WORK REQUEST
Print the listing below exactly as written.

------ PROVIDED INFORMATION ------

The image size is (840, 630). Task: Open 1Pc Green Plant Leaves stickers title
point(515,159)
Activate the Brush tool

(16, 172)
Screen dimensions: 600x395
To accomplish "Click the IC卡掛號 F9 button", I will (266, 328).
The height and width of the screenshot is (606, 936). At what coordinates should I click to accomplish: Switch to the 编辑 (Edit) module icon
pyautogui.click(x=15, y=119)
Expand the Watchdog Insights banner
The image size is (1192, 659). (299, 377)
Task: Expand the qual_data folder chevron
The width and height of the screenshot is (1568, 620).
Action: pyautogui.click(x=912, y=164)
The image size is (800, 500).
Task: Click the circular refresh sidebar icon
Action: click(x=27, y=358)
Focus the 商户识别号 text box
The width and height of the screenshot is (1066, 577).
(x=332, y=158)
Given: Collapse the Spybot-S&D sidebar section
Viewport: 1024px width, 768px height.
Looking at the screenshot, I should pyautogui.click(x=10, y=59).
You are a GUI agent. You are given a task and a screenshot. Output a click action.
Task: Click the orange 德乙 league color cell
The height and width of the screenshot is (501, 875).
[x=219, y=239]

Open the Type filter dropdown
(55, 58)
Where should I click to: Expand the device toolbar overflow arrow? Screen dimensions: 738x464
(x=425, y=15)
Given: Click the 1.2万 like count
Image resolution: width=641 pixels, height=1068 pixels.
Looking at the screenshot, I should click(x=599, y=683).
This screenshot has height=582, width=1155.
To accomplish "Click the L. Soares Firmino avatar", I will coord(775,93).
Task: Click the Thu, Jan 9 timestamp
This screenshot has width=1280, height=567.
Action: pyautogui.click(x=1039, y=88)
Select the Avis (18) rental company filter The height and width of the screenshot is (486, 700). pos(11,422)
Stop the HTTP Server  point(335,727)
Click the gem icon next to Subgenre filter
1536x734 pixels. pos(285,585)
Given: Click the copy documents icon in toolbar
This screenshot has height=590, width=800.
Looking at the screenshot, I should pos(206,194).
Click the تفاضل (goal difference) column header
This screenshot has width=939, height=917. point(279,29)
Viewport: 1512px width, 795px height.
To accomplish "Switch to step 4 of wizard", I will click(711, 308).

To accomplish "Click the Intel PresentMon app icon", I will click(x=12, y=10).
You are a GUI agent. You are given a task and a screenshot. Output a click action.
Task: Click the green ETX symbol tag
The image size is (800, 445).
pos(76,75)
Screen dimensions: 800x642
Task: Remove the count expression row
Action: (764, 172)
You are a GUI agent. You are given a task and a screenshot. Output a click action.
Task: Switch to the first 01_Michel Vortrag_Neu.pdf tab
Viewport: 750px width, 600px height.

------

RESULT OF THIS EXERCISE
The image size is (840, 630). Task: Open 1Pc Green Plant Leaves stickers title
point(515,159)
Activate the Brush tool

(16, 172)
Screen dimensions: 600x395
To accomplish "Click the IC卡掛號 F9 button", I will (266, 328).
The height and width of the screenshot is (606, 936). At what coordinates should I click to accomplish: Switch to the 编辑 (Edit) module icon
pyautogui.click(x=15, y=119)
Expand the Watchdog Insights banner
The image size is (1192, 659). (299, 377)
Task: Expand the qual_data folder chevron
The width and height of the screenshot is (1568, 620).
Action: pyautogui.click(x=912, y=164)
The image size is (800, 500).
Task: Click the circular refresh sidebar icon
Action: click(x=27, y=358)
Focus the 商户识别号 text box
The width and height of the screenshot is (1066, 577).
(x=332, y=158)
Given: Collapse the Spybot-S&D sidebar section
Viewport: 1024px width, 768px height.
Looking at the screenshot, I should pyautogui.click(x=10, y=59).
You are a GUI agent. You are given a task and a screenshot. Output a click action.
Task: Click the orange 德乙 league color cell
The height and width of the screenshot is (501, 875).
[x=219, y=239]

Open the Type filter dropdown
(55, 58)
Where should I click to: Expand the device toolbar overflow arrow? Screen dimensions: 738x464
(x=425, y=15)
Given: Click the 1.2万 like count
Image resolution: width=641 pixels, height=1068 pixels.
Looking at the screenshot, I should click(x=599, y=683).
This screenshot has height=582, width=1155.
To accomplish "Click the L. Soares Firmino avatar", I will coord(775,93).
Task: Click the Thu, Jan 9 timestamp
This screenshot has width=1280, height=567.
Action: pyautogui.click(x=1039, y=88)
Select the Avis (18) rental company filter The height and width of the screenshot is (486, 700). pos(11,422)
Stop the HTTP Server  point(335,727)
Click the gem icon next to Subgenre filter
1536x734 pixels. pos(285,585)
Given: Click the copy documents icon in toolbar
This screenshot has height=590, width=800.
Looking at the screenshot, I should pos(206,194).
Click the تفاضل (goal difference) column header
This screenshot has width=939, height=917. point(279,29)
Viewport: 1512px width, 795px height.
To accomplish "Switch to step 4 of wizard", I will click(711, 308).

To accomplish "Click the Intel PresentMon app icon", I will click(x=12, y=10).
You are a GUI agent. You are given a task and a screenshot. Output a click action.
Task: Click the green ETX symbol tag
The image size is (800, 445).
pos(76,75)
Screen dimensions: 800x642
Task: Remove the count expression row
Action: (764, 172)
You are a GUI agent. You are given a task and a screenshot. Output a click action.
Task: Switch to the first 01_Michel Vortrag_Neu.pdf tab
Viewport: 750px width, 600px height.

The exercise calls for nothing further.